**Excerpted records:**
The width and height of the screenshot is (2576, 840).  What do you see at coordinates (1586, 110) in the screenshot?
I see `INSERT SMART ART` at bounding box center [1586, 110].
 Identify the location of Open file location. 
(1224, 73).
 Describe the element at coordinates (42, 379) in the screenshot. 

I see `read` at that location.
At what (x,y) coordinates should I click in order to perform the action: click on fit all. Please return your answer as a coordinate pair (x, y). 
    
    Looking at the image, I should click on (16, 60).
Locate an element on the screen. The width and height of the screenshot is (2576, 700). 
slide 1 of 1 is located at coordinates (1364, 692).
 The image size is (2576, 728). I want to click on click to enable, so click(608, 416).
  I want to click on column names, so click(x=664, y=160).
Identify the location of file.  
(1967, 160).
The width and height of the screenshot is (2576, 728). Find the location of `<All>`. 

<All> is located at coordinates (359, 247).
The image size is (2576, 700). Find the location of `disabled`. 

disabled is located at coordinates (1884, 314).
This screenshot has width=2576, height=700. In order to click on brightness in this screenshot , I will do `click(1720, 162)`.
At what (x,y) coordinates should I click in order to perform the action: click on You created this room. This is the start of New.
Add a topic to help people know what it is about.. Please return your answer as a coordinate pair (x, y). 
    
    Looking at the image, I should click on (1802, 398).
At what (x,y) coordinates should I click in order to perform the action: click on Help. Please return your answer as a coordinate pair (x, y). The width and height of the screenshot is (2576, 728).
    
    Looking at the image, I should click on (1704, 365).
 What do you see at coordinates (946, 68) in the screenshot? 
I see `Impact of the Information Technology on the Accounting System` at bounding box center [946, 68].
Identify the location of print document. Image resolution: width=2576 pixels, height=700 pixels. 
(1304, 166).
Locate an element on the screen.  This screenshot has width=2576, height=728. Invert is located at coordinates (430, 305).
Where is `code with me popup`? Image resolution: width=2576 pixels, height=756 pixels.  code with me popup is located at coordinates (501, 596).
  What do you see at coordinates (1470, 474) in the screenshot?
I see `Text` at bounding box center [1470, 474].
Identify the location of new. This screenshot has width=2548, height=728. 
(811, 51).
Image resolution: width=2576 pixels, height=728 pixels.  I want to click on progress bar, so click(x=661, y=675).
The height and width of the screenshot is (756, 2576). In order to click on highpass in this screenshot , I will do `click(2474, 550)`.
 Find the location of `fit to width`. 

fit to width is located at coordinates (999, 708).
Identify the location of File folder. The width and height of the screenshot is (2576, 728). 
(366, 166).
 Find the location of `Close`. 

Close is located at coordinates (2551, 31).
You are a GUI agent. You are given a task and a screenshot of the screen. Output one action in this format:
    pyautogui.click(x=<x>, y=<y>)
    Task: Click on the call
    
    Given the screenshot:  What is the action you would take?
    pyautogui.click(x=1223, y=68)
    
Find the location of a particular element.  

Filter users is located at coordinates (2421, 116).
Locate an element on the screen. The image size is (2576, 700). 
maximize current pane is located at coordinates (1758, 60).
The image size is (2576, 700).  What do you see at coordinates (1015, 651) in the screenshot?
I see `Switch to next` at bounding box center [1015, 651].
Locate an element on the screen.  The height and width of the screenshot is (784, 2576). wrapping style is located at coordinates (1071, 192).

**Problem to work on:** Render every line of all the items above as a numbered list, omitting blank lines.

**Result for this exercise:**
1. The width and height of the screenshot is (2576, 840).  What do you see at coordinates (1586, 110) in the screenshot?
2. I see `INSERT SMART ART` at bounding box center [1586, 110].
3.  Identify the location of Open file location. 
4. (1224, 73).
5.  Describe the element at coordinates (42, 379) in the screenshot. 
6. I see `read` at that location.
7. At what (x,y) coordinates should I click in order to perform the action: click on fit all. Please return your answer as a coordinate pair (x, y). 
8.     Looking at the image, I should click on (16, 60).
9. Locate an element on the screen. The width and height of the screenshot is (2576, 700). 
10. slide 1 of 1 is located at coordinates (1364, 692).
11.  The image size is (2576, 728). I want to click on click to enable, so click(608, 416).
12.   I want to click on column names, so click(x=664, y=160).
13. Identify the location of file.  
14. (1967, 160).
15. The width and height of the screenshot is (2576, 728). Find the location of `<All>`. 
16. <All> is located at coordinates (359, 247).
17. The image size is (2576, 700). Find the location of `disabled`. 
18. disabled is located at coordinates (1884, 314).
19. This screenshot has width=2576, height=700. In order to click on brightness in this screenshot , I will do `click(1720, 162)`.
20. At what (x,y) coordinates should I click in order to perform the action: click on You created this room. This is the start of New.
21. Add a topic to help people know what it is about.. Please return your answer as a coordinate pair (x, y). 
22.     Looking at the image, I should click on (1802, 398).
23. At what (x,y) coordinates should I click in order to perform the action: click on Help. Please return your answer as a coordinate pair (x, y). The width and height of the screenshot is (2576, 728).
24.     Looking at the image, I should click on (1704, 365).
25.  What do you see at coordinates (946, 68) in the screenshot? 
26. I see `Impact of the Information Technology on the Accounting System` at bounding box center [946, 68].
27. Identify the location of print document. Image resolution: width=2576 pixels, height=700 pixels. 
28. (1304, 166).
29. Locate an element on the screen.  This screenshot has width=2576, height=728. Invert is located at coordinates (430, 305).
30. Where is `code with me popup`? Image resolution: width=2576 pixels, height=756 pixels.  code with me popup is located at coordinates (501, 596).
31.   What do you see at coordinates (1470, 474) in the screenshot?
32. I see `Text` at bounding box center [1470, 474].
33. Identify the location of new. This screenshot has width=2548, height=728. 
34. (811, 51).
35. Image resolution: width=2576 pixels, height=728 pixels.  I want to click on progress bar, so click(x=661, y=675).
36. The height and width of the screenshot is (756, 2576). In order to click on highpass in this screenshot , I will do `click(2474, 550)`.
37.  Find the location of `fit to width`. 
38. fit to width is located at coordinates (999, 708).
39. Identify the location of File folder. The width and height of the screenshot is (2576, 728). 
40. (366, 166).
41.  Find the location of `Close`. 
42. Close is located at coordinates (2551, 31).
43. You are a GUI agent. You are given a task and a screenshot of the screen. Output one action in this format:
44.     pyautogui.click(x=<x>, y=<y>)
45.     Task: Click on the call
46.     Given the screenshot:  What is the action you would take?
47.     pyautogui.click(x=1223, y=68)
48. Find the location of a particular element.  
49. Filter users is located at coordinates (2421, 116).
50. Locate an element on the screen. The image size is (2576, 700). 
51. maximize current pane is located at coordinates (1758, 60).
52. The image size is (2576, 700).  What do you see at coordinates (1015, 651) in the screenshot?
53. I see `Switch to next` at bounding box center [1015, 651].
54. Locate an element on the screen.  The height and width of the screenshot is (784, 2576). wrapping style is located at coordinates (1071, 192).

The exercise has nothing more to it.